Britain’s mammals can be a difficult group to study. Many are small, largely nocturnal and present in low densities, which also hampers conservation efforts that depend on reliable population distribution and abundance data. One of Britain’s least seen small mammals is the hazel dormouse (Muscardinus avellanarius) and while this species is relatively common across Europe and Asia, its distribution is limited and highly fragmented here in the UK.

In Britain, the hazel dormouse is protected under the Wildlife and Countryside Act (1981), listed as a “Priority Species” under the UK Post-2010 Biodiversity Framework, and also considered a “European Protected Species” under Annex IV of the European Habitats Directive. All this legislation essentially means that it is illegal to disturb or harm dormice and that the government should take steps to protect them and their habitat, considering them when reviewing plans for development, for example. As such, it is important to understand how dormice adapt to changes in their environment and, given our increasingly fragmented countryside, how they’re affected by disconnected habitats.

It is well-known that roads can impede the movements of small animals. Tracking data collected by Paul Bright and Pat Morris in the late 1980s showed dormice would rather undertake long detours than cross open ground, implying that roads had the potential to reduce their potential for dispersal. More recent studies have suggested, however, that dormice are less fazed by roads than we initially thought, and a recent genetic study in Germany strengthens that case.

In a fascinating paper to the journal Folia Zoologica published at the end of last year, a team led by Kathrin Friebe at the University of Kiel presented their analysis of 177 tissue samples collected from hazel dormice along a 34km (21 mile) stretch of the major A21 motorway in Schleswig-Holstein, northern Germany.
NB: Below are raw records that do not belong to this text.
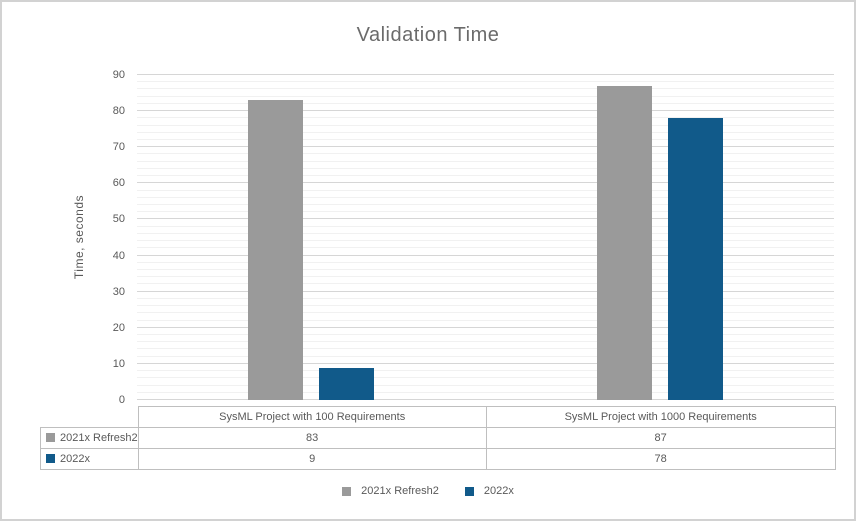 The height and width of the screenshot is (521, 856). I want to click on table-category-header: SysML Project with 1000 Requirements, so click(660, 417).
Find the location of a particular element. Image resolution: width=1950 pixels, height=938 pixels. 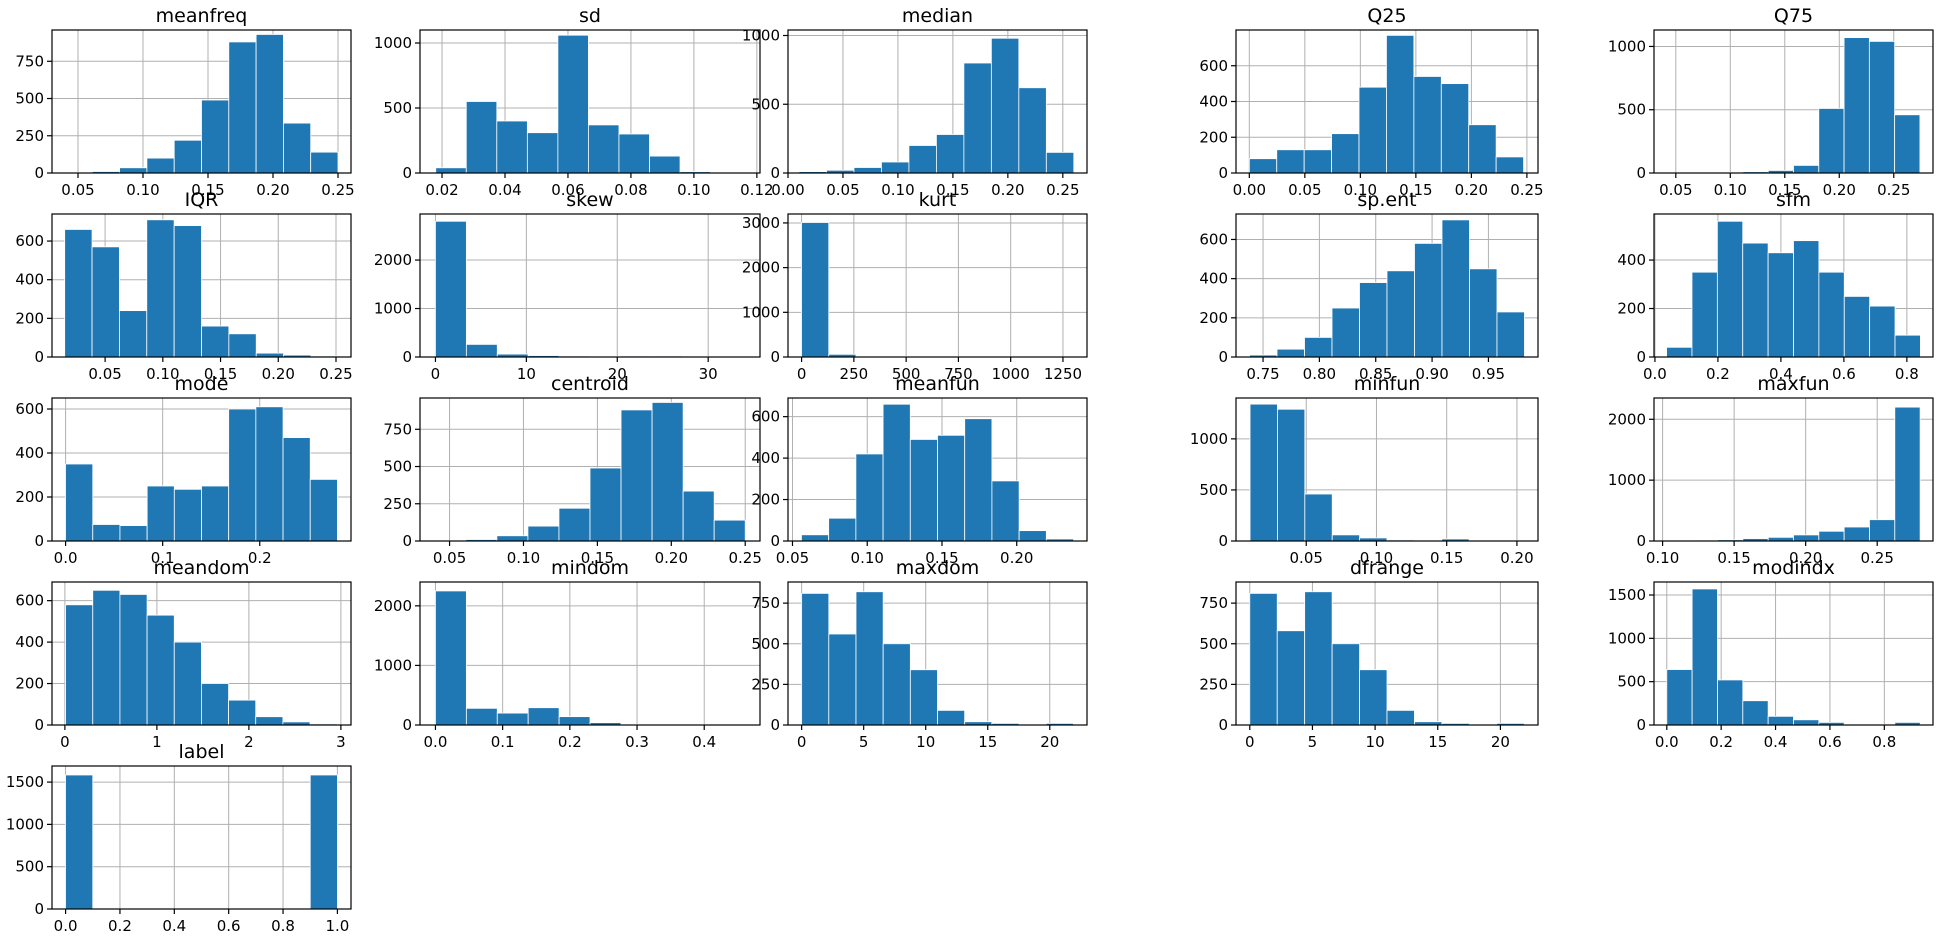

subplot-title: mindom is located at coordinates (590, 568).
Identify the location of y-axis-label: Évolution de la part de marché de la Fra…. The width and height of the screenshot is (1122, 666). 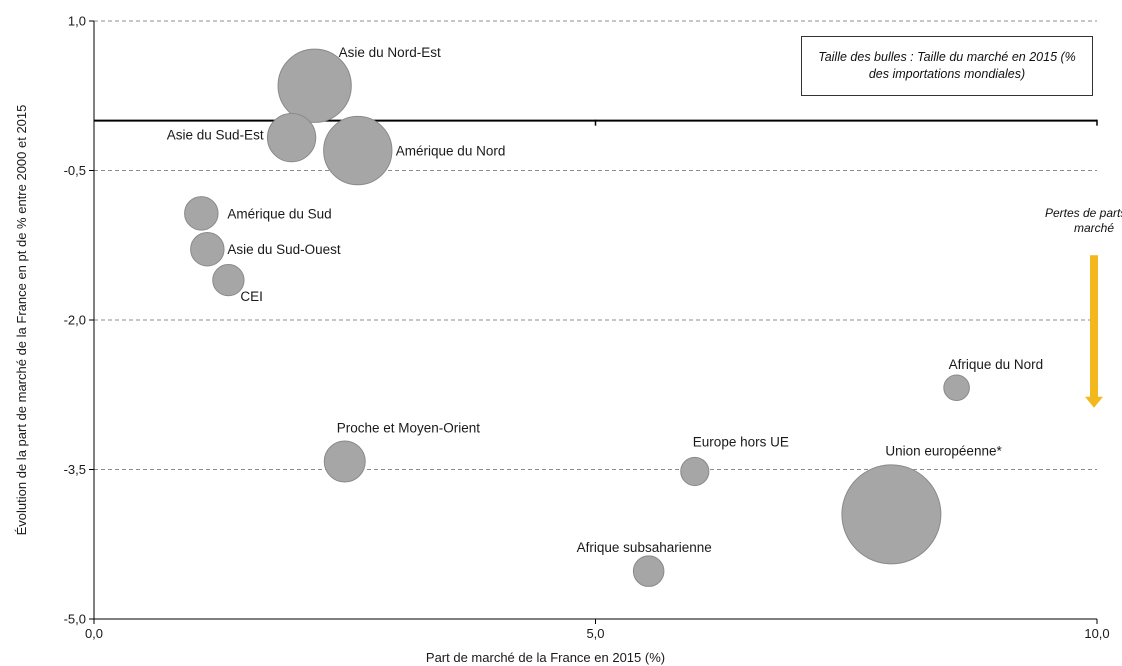
(22, 320).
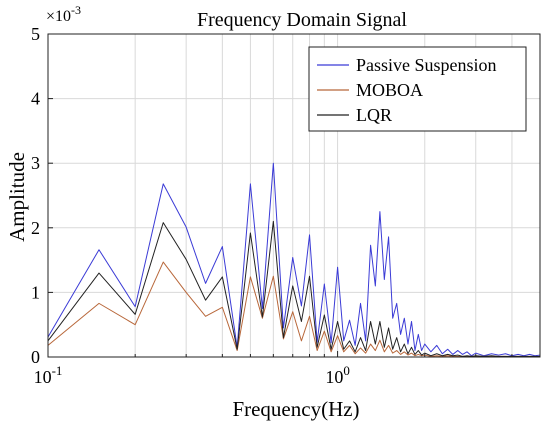 The height and width of the screenshot is (433, 550). Describe the element at coordinates (390, 90) in the screenshot. I see `legend-label: MOBOA` at that location.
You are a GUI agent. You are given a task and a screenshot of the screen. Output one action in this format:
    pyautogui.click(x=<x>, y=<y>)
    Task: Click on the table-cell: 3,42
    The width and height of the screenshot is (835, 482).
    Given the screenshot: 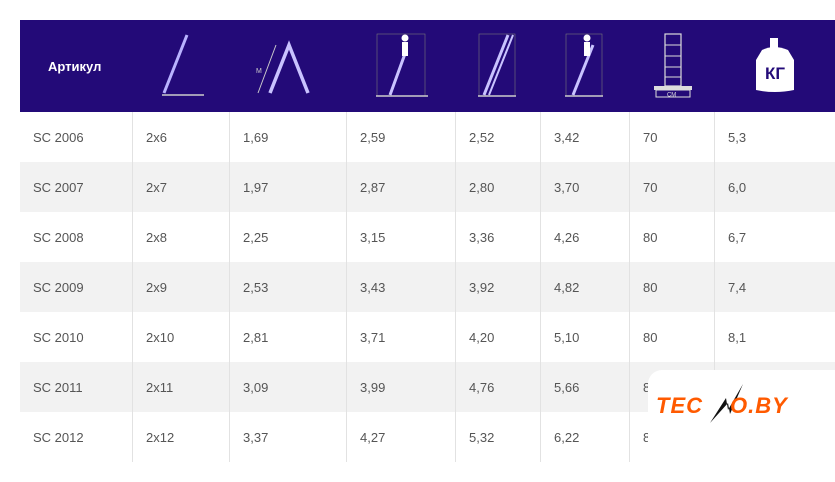 What is the action you would take?
    pyautogui.click(x=586, y=137)
    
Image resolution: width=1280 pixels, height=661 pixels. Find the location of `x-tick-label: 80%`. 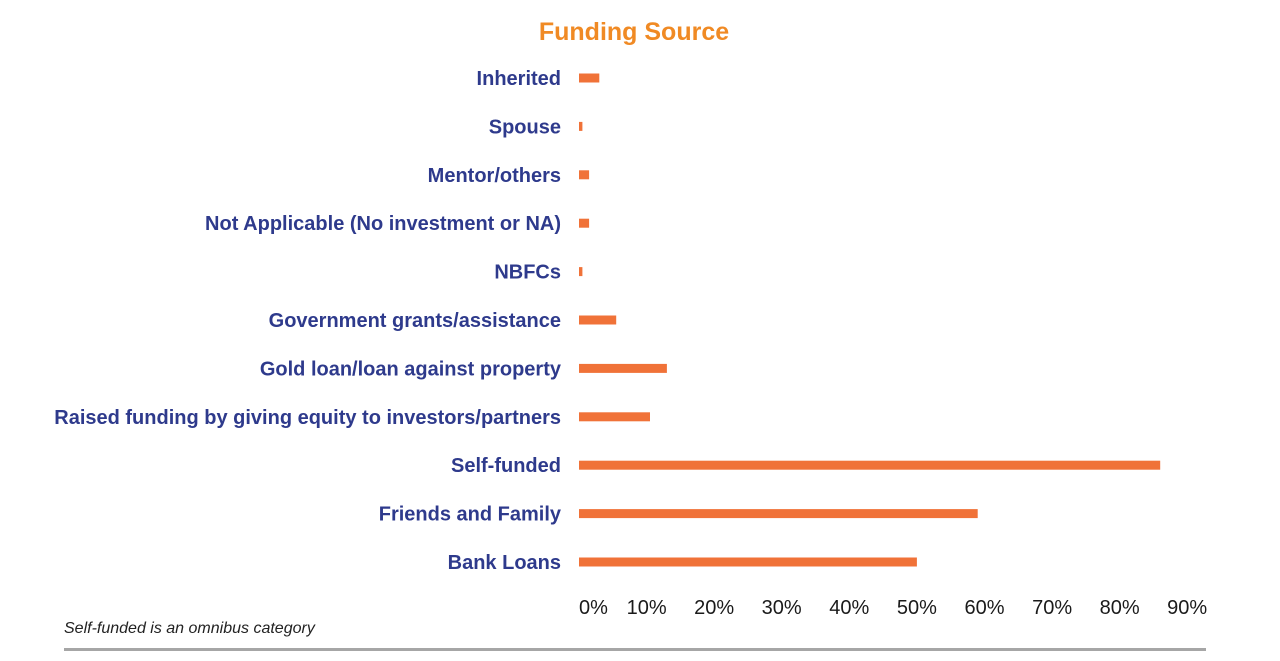

x-tick-label: 80% is located at coordinates (1120, 608).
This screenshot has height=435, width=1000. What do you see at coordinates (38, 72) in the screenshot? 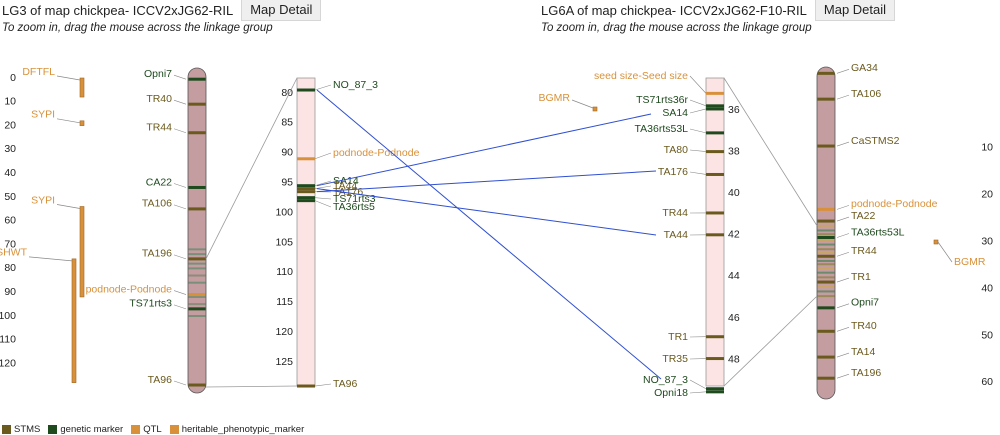
I see `qtl-label: DFTFL` at bounding box center [38, 72].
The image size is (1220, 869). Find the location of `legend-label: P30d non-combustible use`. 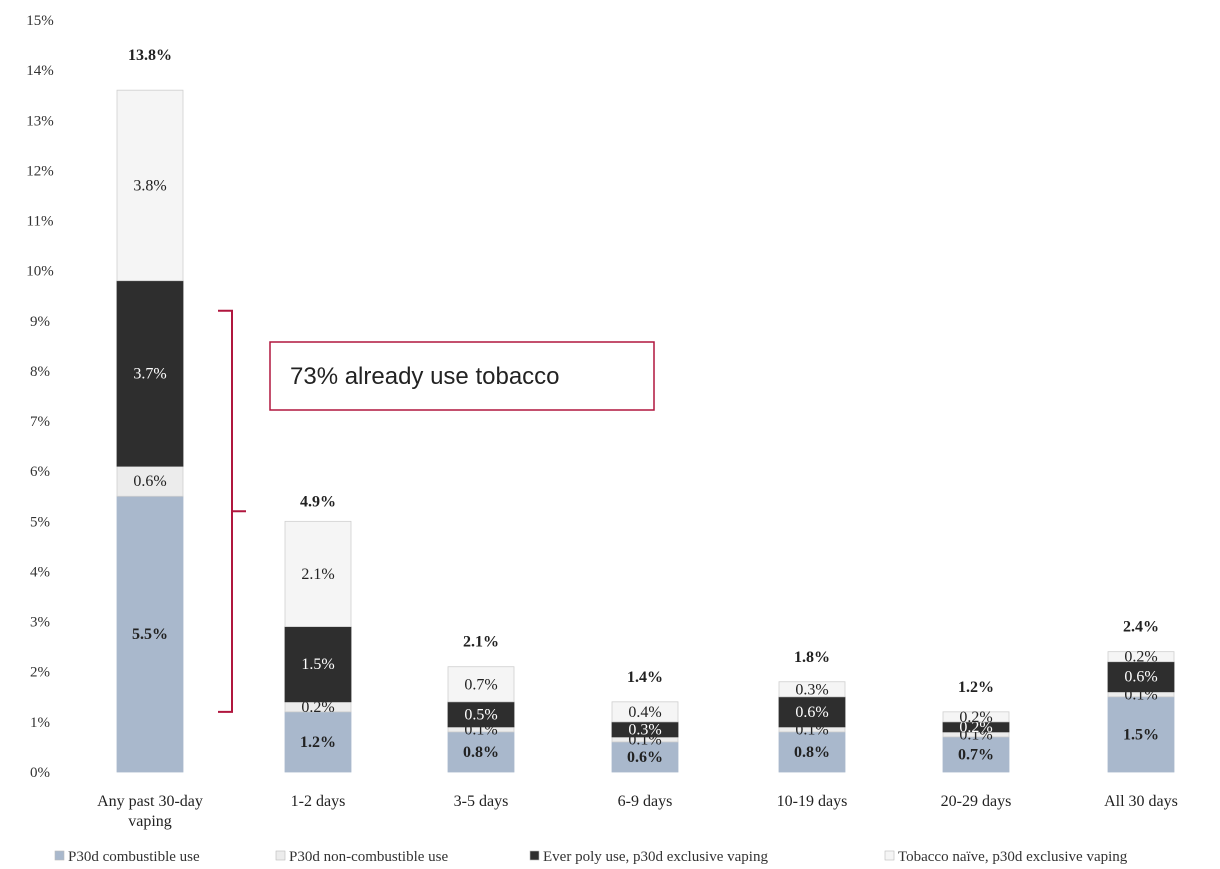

The data show that dormice in this region were loosely grouped into five “subpopulations”, but with a considerable overlap, suggesting a good rate of intermixing. Indeed, some populations were very closely related, suggesting they represented the migrants and offspring from nearby subpopulations. In the paper, Friebe and her colleagues explain:

Contrary to the previous assumption that dormice hardly ever cross roads, the present study shows that dormice not only cross even major roads, but also hold close relationships to individuals living on the other side of the motorway.”

The type and structure of vegetation along roads is an important factor in helping dormice (and potentially other small mammals and insects) cross them. - Credit: Marc Baldwin

Equally important, the study found that the western subpopulation was the most genetically different from the others, despite not being far from them. The difference, the authors conclude, is that the area to the west is missing well developed roadside shrubs. The authors suggest:

… roadside shrubs are a suitable habitat even for reproduction. Due to successful reproduction the population is viable, dispersal takes part and even significant barriers like motorways can be surmounted successfully and repeatedly. From this we assume that well developed and well managed roadside habitats can have a key role for dormouse conservation in fragmented landscapes, as they act as both a valuable “spring-board” for connections across roads and a corridor for connection along them.”

Reference: Friebe, K. et al. (2018). The significance of major roads as barriers and their roadside habitats as potential corridors for hazel dormouse migration – a population genetic study. Folia Zool. 67: 98-109.